:: Input records ::

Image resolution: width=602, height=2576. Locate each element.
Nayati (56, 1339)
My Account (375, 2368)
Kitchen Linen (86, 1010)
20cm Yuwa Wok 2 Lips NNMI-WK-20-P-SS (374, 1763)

:::

Return each line of the records above exactly as it reads.

* _Written solution_
Image resolution: width=602, height=2576. Locate each element.
Nayati (56, 1339)
My Account (375, 2368)
Kitchen Linen (86, 1010)
20cm Yuwa Wok 2 Lips NNMI-WK-20-P-SS (374, 1763)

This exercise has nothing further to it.